## Fragment
↓

In navolging van Yorgos Lanthimos, de meester van de Griekse Weird Wave, waagt Athina Rachel Tsangari zich nu buiten de Griekse grenzen met een Engelstalige speelfilm. Bekend van de films Attenberg en Chevalier, koos de regisseur na een pauze van negen jaar nu het Schotse platteland als decor voor haar schrijnende parabel. De boeren zijn even wereldvreemd en ondoorgrondelijk als de bekende dorpsgekken uit Midsommar of Wicker Man, maar wanneer er vreemdelingen aan hun deur kloppen, blijken zij de gekste nog niet.
De wilde heuvels, de diepe lochs en het eenvoudige boerenleven worden prachtig op 16mm-beelden vastgelegd door cinematograaf Sean Price Williams. Meteen ademt de film al de identiteit van een filmhuisfilm, waar de kijker achterover mag hangen en kan genieten van alles wat mooi is in de wereld. Maar Tsangari wacht niet lang met de bekende extravagante uitspattingen. Kijk niet vreemd op van mensen die bast eten, met bomen tongen of hun hoofden tegen rotsblokken slaan. Het is meteen duidelijk dat je verder moet kijken dan alleen de personages en op zoek moet gaan waar hun 'gekke' sprongen symbool voor staan.

↑

## Doel 1
Werk in de lijst de regels bij vanaf de regel met "Image resolution: width=1680" tot en met de regel met "Where should I". Vervang daarin "magenta" door "green" en laat de rest ongewijzigd.

## Uit de lijst
↓

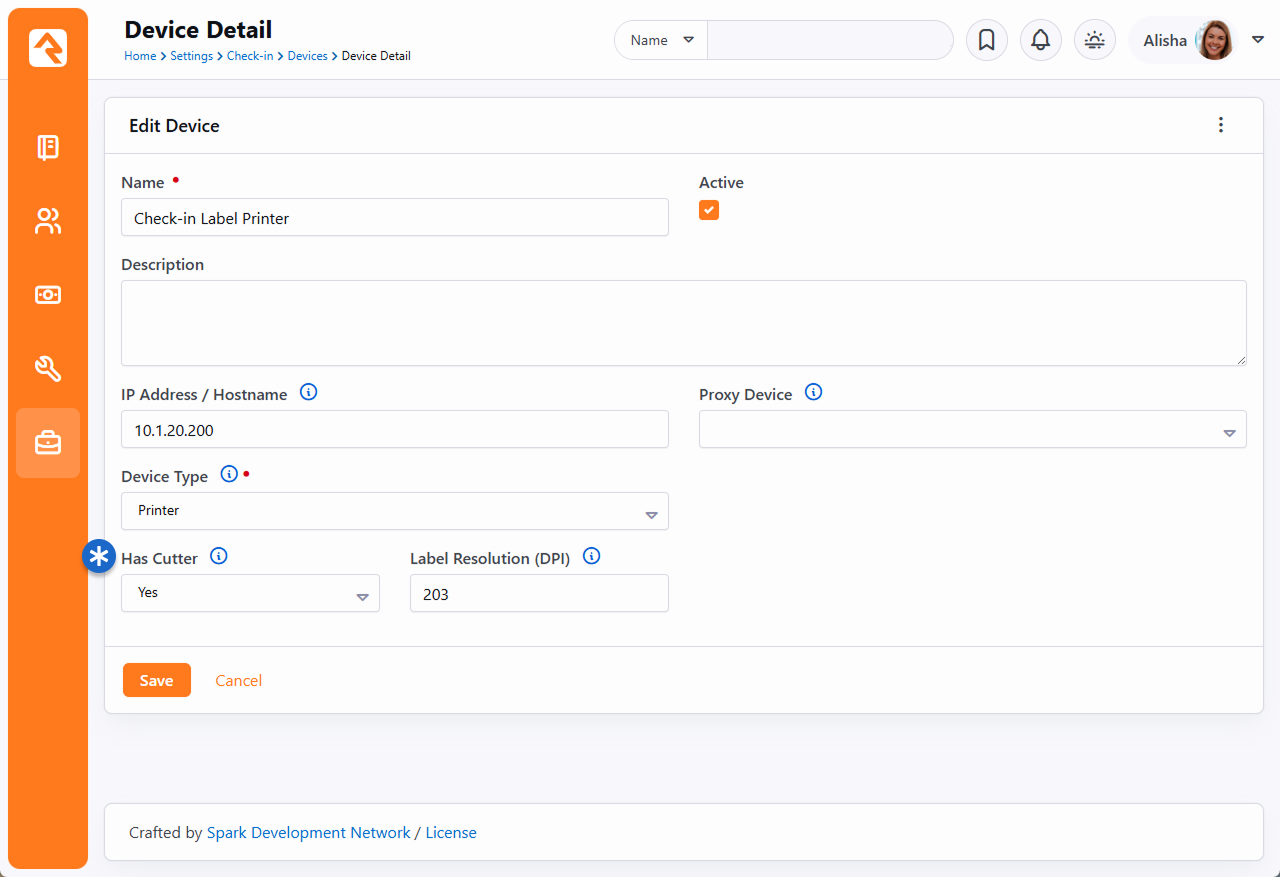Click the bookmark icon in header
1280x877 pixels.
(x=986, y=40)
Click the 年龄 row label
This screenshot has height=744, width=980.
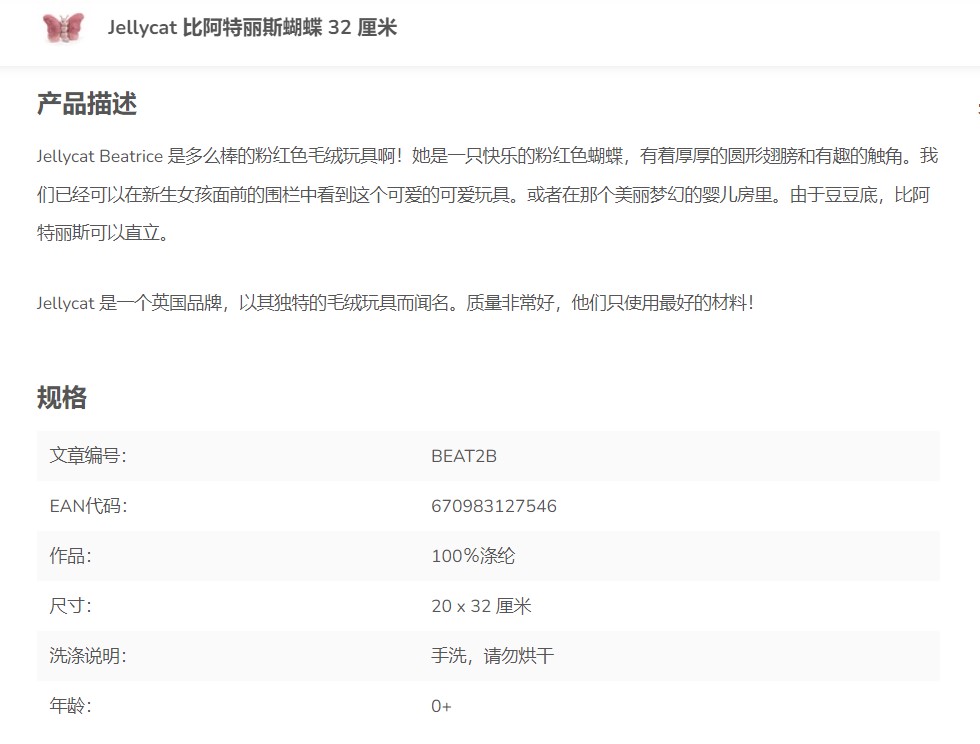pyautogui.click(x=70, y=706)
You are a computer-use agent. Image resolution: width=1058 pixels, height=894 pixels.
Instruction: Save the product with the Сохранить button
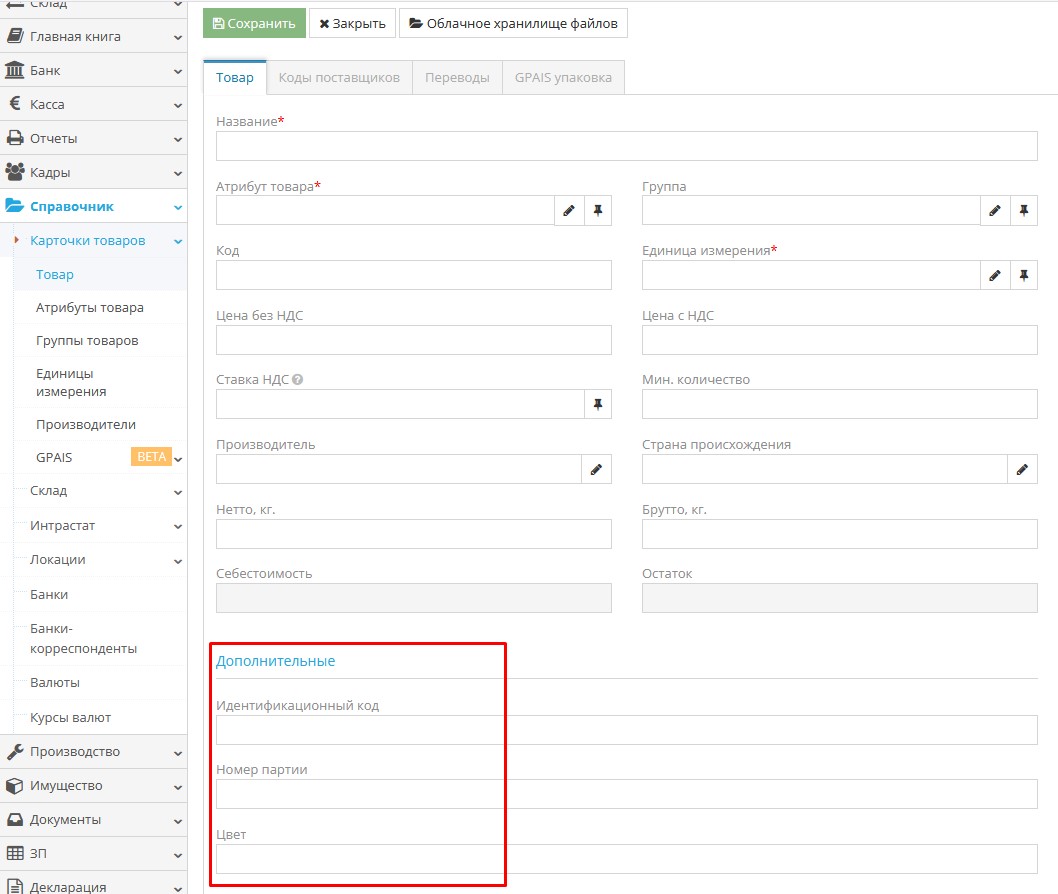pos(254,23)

↑
↓

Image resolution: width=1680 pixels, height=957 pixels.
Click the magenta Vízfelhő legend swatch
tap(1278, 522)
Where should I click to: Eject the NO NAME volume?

↑
↓

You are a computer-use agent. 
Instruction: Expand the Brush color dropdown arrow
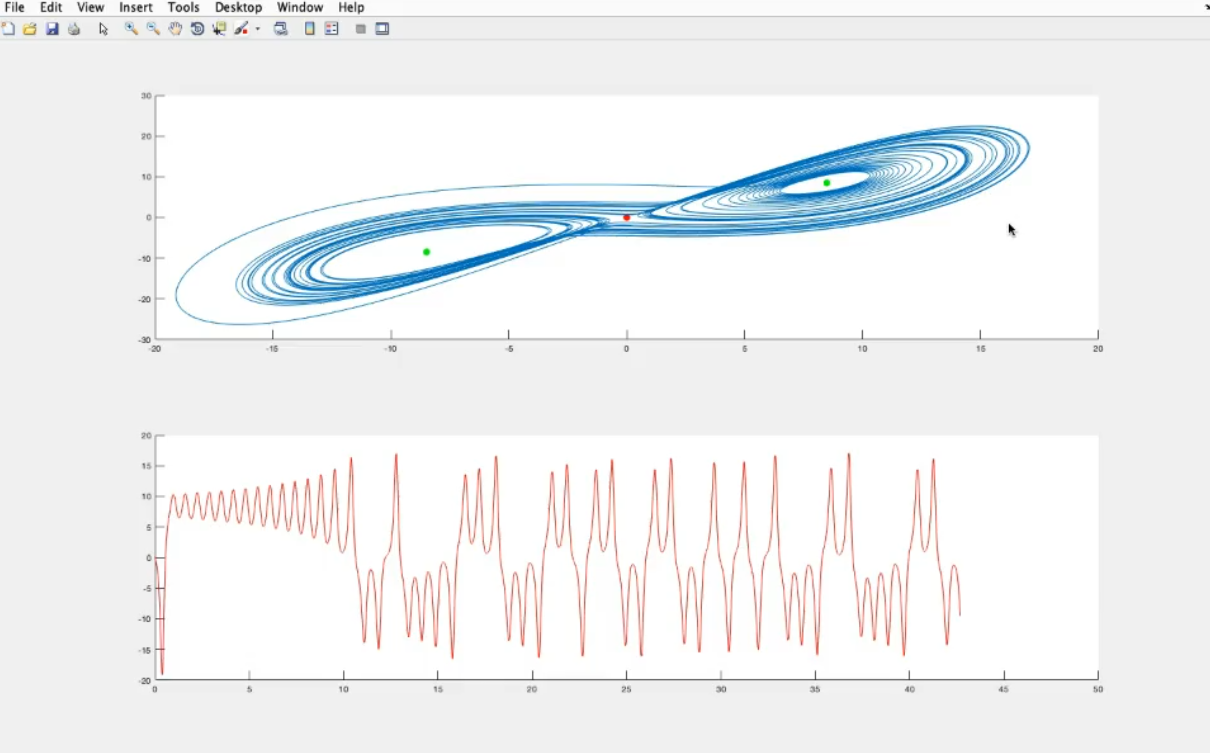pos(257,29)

↑

## Doel 2
Schrijf de filmrecensie over het werk van Tsangari verder, te beginnen na de laatste zin.

## Resultaat 1
Image resolution: width=1680 pixels, height=957 pixels.
Click the green Vízfelhő legend swatch
tap(1278, 522)
Where should I click to: Eject the NO NAME volume?

## Resultaat 2
Gebaseerd op een boek van Jim Crace uit 2013, volgt het plot het zorgeloze leventje van de dorpsbewoners, al generaties lang de zaaiers van een naamloze plek. De Schotse uithoek moet niets hebben van de ontwikkelde wereld, maar de wereld vindt wel wat van hen. De komst van allerlei soorten indringers zorgt voor een broeiende onvrede en een ziedende vreemdelingenhaat onder de dorpelingen. Het staat in een scherp contrast met de idyllische plaats, waar hoofdpersoon Walter en kaartenmaker Quill doorheen trekken om alles, van elk hoekje tot iedere plant, vast te leggen in penschetsen en benamingen.
De twee vatten op hun tochten samen de groene wereld om hen heen op papier, maar hun vriendschap verbleekt bij de kennis dat op de kaart lijnen worden getrokken om schapenpercelen af te bakenen. Voor de ogen van de personages en de kijkers verandert langzaam het natuurlijke landschap, samen met het erfgoed van de dorpsbewoners, in de winstgevende toekomstdroom van een kapitalist. De strijd tegen de oprukkende moderniteit lijkt hopeloos en stemt moedeloos; gevoelens die in het heden bekend aanvoelen. De verslagenheid van de dorpsbewoners zet zich bij vlagen om in razernij, maar uiteindelijk staat iedereen met lege handen.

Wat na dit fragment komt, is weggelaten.